A-Framed Houses

    This past week I investigated the architecture of the A-frame house design. As the house that we are capturing in 3D on Piney Croft lane in Maitland later this summer is an A-frame house, it is worth studying the historical significance of this architectural design.

    A frame houses have been around for quite some time cropping up across the world in places like Japan, Polynesia, and Switzerland, yet the first instance applying this architectural style here in the U.S was done by Rudolph Schindler, a former employee of Frank Lloyd Wright, in 1934 when he built an A-framed house in California. However, it was not until after WWII that the popularity of the A-framed house soared in tandem with a movement to have a second, vacation styled, home. In 1957, however, is when Andrew Geller built an A-frame house along the beach for approximately $7,000 for a client and achieved some acclaim in a New York Times story on May 5th 1957. A-framed houses have since climbed in popularity before falling off in the 1970s with a rise in popularity once again in recent years.     

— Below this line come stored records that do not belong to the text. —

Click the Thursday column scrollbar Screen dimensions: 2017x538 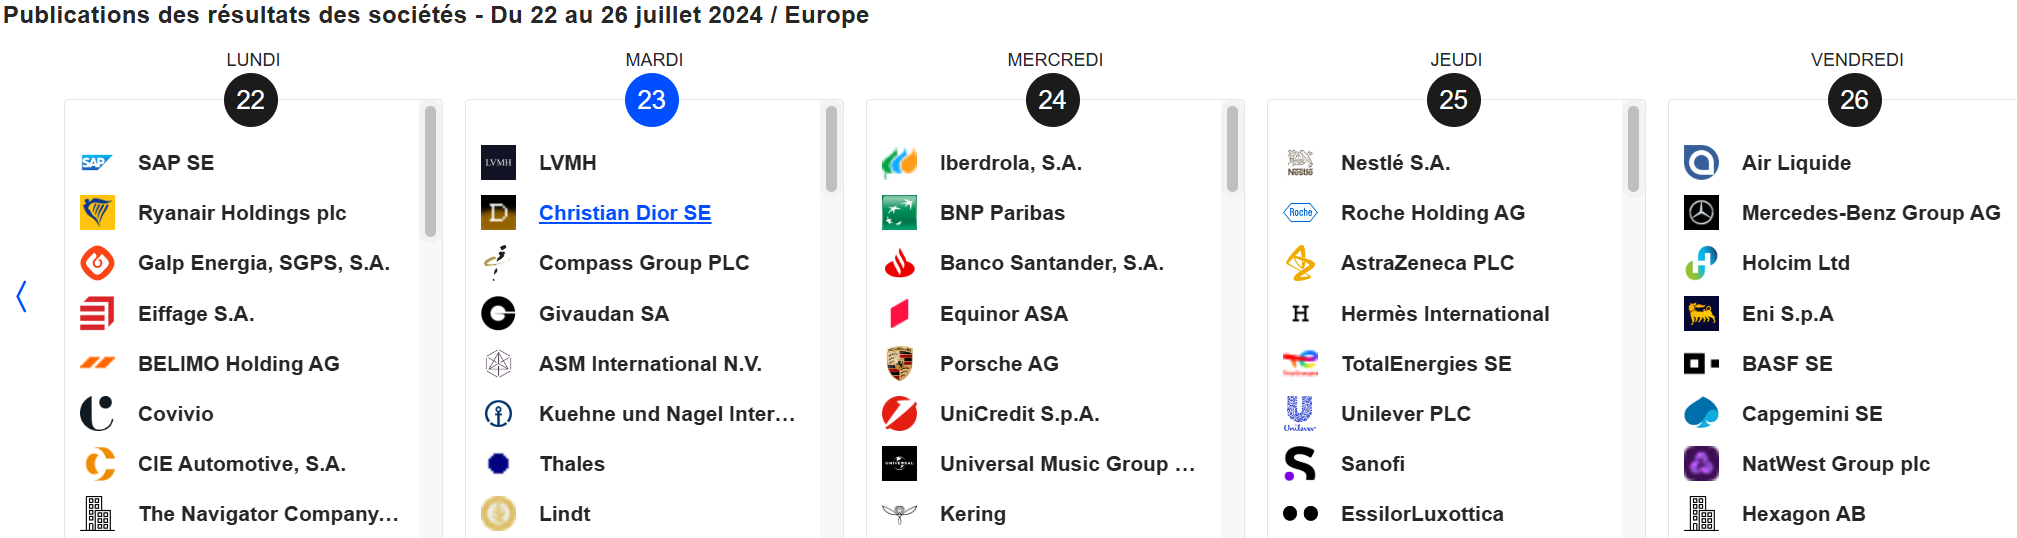pyautogui.click(x=1633, y=150)
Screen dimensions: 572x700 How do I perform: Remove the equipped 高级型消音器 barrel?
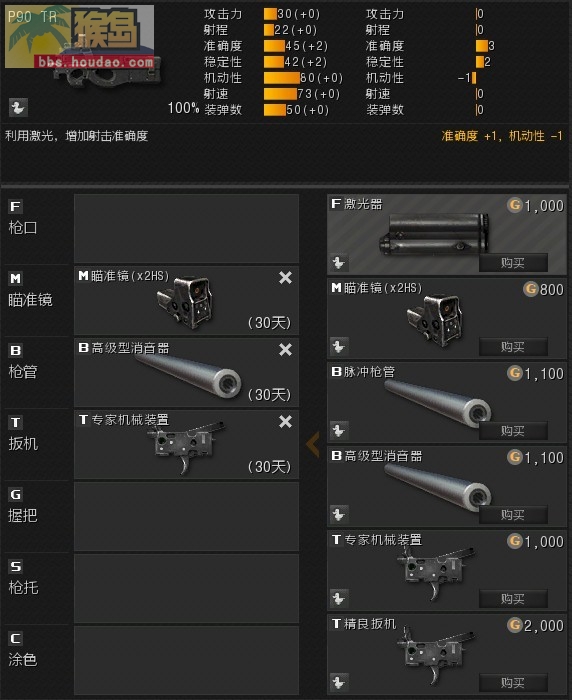(285, 350)
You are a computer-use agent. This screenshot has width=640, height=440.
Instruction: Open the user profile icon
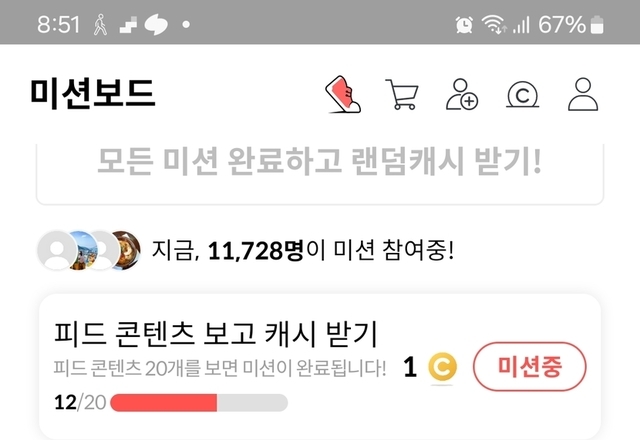583,94
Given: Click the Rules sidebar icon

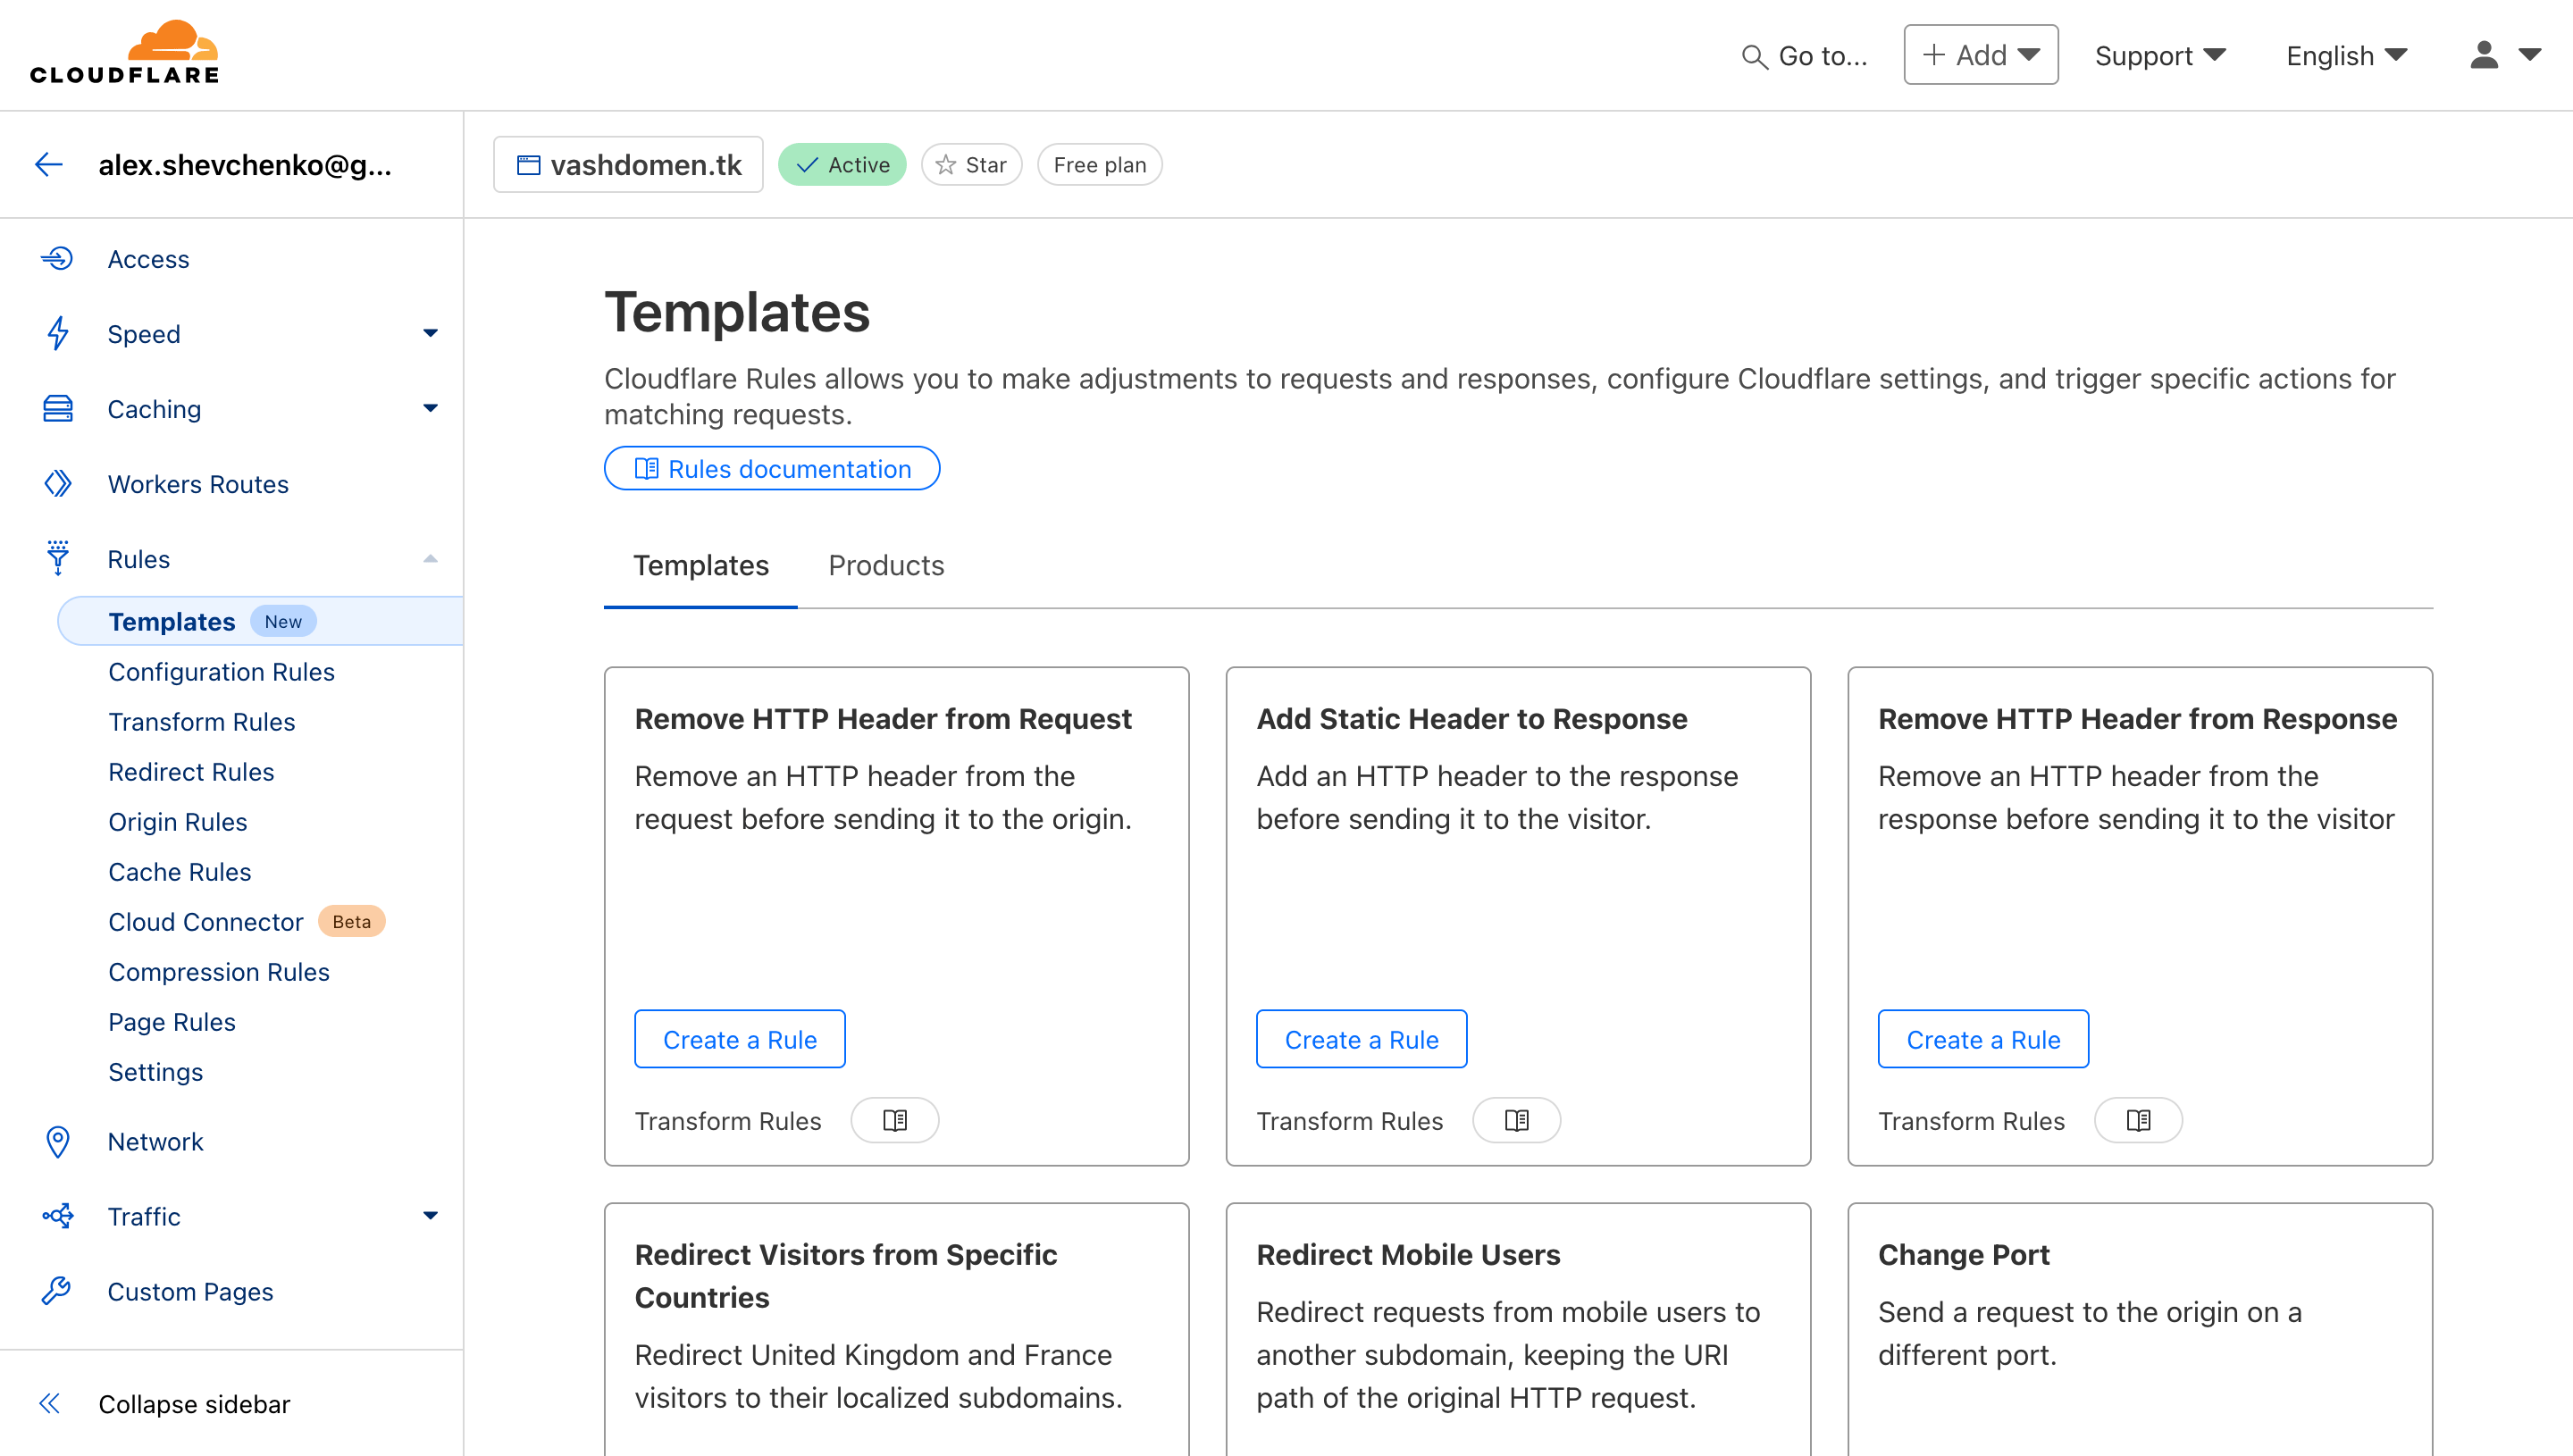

    It was around the A-frame’s original rise in popularity that Clifford Wright built the A-framed Maitland home in 1959 just two years after the New York Times article featured Geller’s beach project.

    The general structure of an A-frame house features two angled walls that meet together at the top of the house forming a triangle where the ceiling and walls are continuous and lead into the ground where they are generally supported into an anchor. A cross beam cutting the triangle in half horizontally is generally present inside the structure and is used to not only support the household but create additional useable space. A benefit of using A-frames is the unique view points they have as well as the lower construction cost associated with them, and many A-frames use glass facades to not only let in natural light, but maximize the view outdoors.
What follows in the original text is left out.